- The poster for UFC on FX: Alves vs. Kampmann
- Promotion: Ultimate Fighting Championship
- Date: March 3, 2012
- Venue: Allphones Arena
- City: Sydney, Australia
- Attendance: 14,537
- Total gate: $2,200,000

Event chronology
| UFC 144: Edgar vs. Henderson | UFC on FX: Alves vs. Kampmann | UFC on Fuel TV: Gustafsson vs. Silva |

= UFC on FX: Alves vs. Kampmann =

UFC mixed martial arts event in 2012

UFC on FX: Alves vs. Kampmann (also known as UFC on FX 2) was a mixed martial arts event held live by the Ultimate Fighting Championship on Saturday March 3, 2012 at the Allphones Arena in Sydney, Australia.

==Background==
UFC on FX: Alves vs. Kampmann was the promotion's 200th event.

The event was the third UFC card to be held in Australia and the second to be televised on FX. Ticket sales for the event were slower than the two previous UFC events held in Australia, UFC 110 and UFC 127. These events led to record ticket-sales, with UFC 110 becoming the second fastest sell-out in UFC history and UFC 127 equaled the fastest sell-out (30 minutes). UFC on FX: Alves vs. Kampmann was the most successful "Fight Night" event in the company's history in terms of box office.

The event also made history by playing host the first ever flyweight fights in UFC history as part of the semifinals for the Flyweight Tournament, the winner of which would be crowned the inaugural UFC Flyweight Champion.
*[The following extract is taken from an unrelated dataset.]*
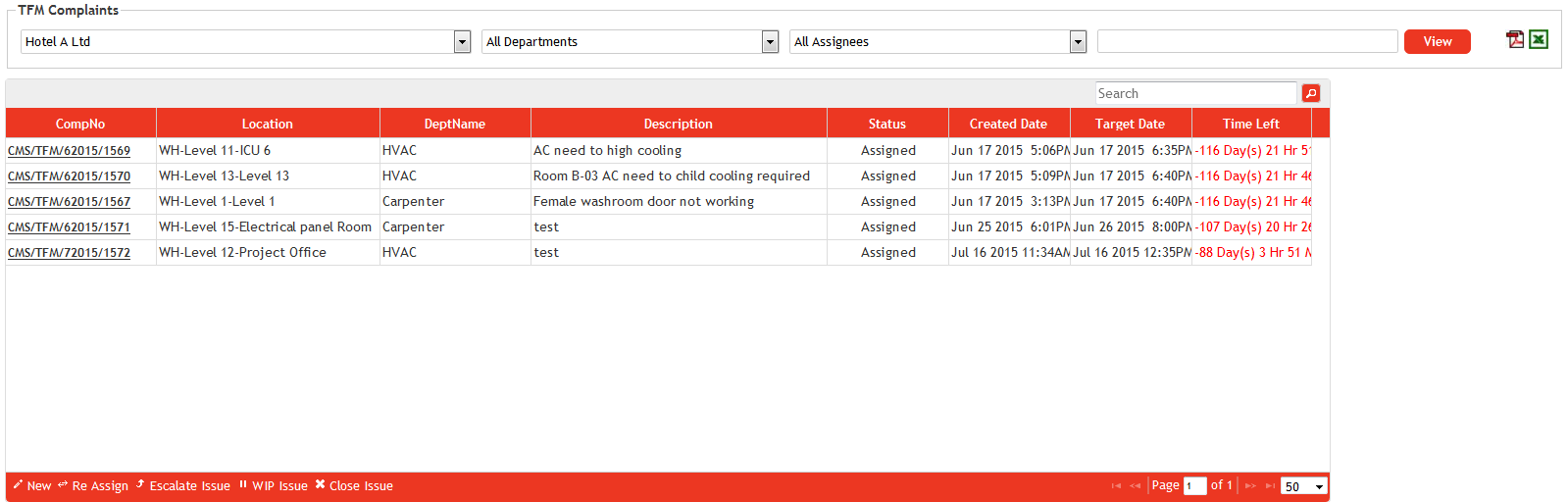Viewport: 1568px width, 502px height.
Task: Export complaints to PDF
Action: (1515, 39)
Jared Hamman was expected to face Kyle Noke at this event, but withdrew from the bout due to an injury. Noke instead faced promotional newcomer Andrew Craig.
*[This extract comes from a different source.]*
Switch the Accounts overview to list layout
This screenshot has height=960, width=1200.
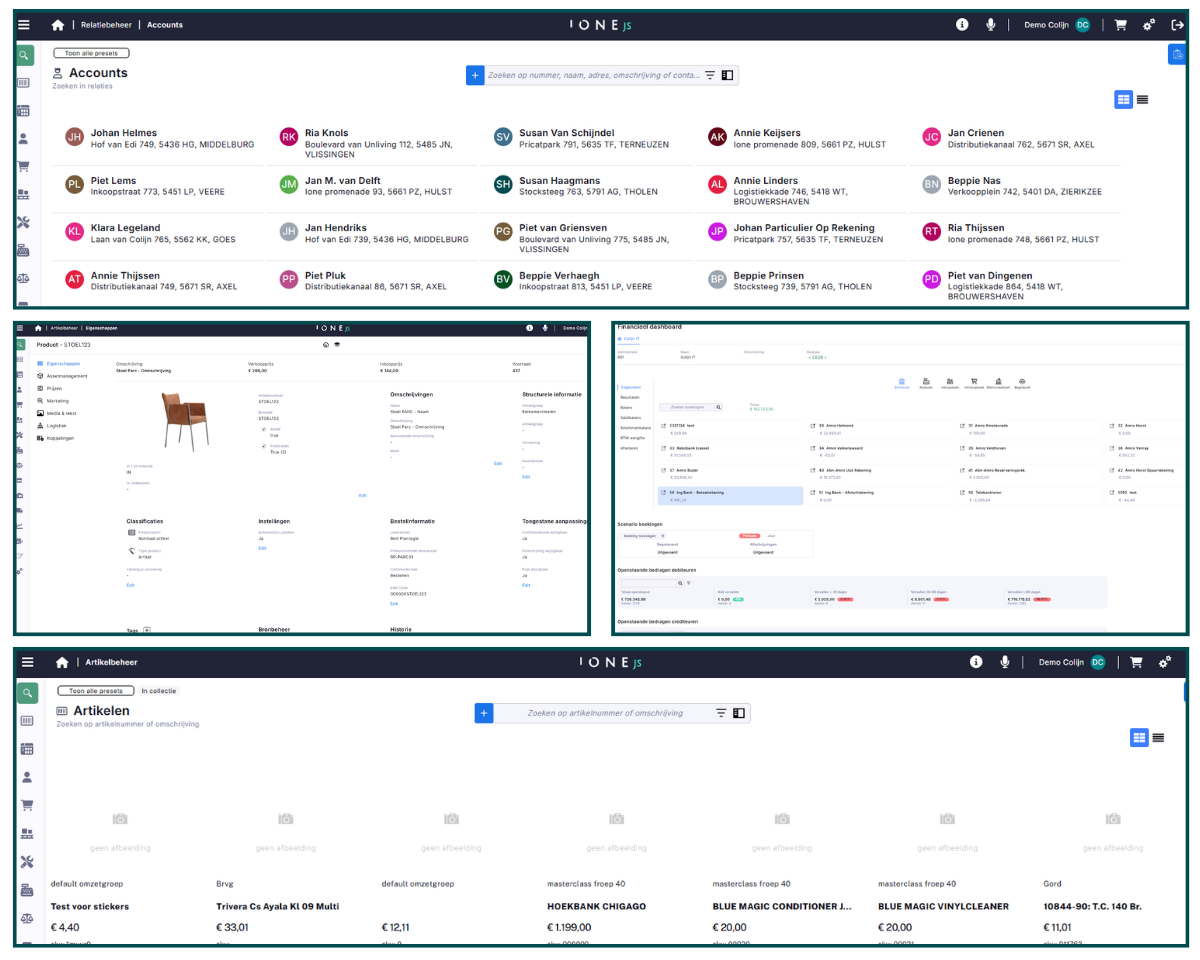[1142, 99]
Robbie Peralta was expected to rematch Mackens Semerzier at this event, but pulled out of the bout due to an injury. Semerzier instead faced Daniel Pineda.

==Scoring controversy==
A stipulation put in place for the flyweight tournament stated that if any of the tournament fights were to end in a draw, a fourth "sudden death" round would take place. The Demetrious Johnson and Ian McCall fight went the distance and the Australian Athletic Commission collected and totaled the judges' score cards. The fight was announced as a majority decision win for Johnson. However, upon reviewing the point totals later in the evening, the athletic commission discovered that they had added up the judges' score cards incorrectly and that the fight should have been declared a majority draw and resulted in a fourth round. The athletic commission informed UFC officials of the error and at the post-fight press conference Dana White announced that both fighters were made aware of the situation, that the Flyweight Tournament fight between Johnson and McCall had been scored incorrectly, and that fight did indeed end in a majority draw. The error was corrected and the majority decision win for Johnson was overturned, but the previously announced fourth round tie breaker could not be fought. Johnson and McCall would be forced to repeat their fight, thus delaying the finish of the first round of the Flyweight Tournament. Johnson and McCall would face each other again three months later at UFC on FX 3.

==Flyweight Championship bracket==

^{1} The initial semifinal bout between Johnson and McCall at UFC on FX 2 ended in a draw. Johnson defeated McCall in a rematch at UFC on FX 3.

==Bonus awards==

The following fighters received $50,000 bonuses.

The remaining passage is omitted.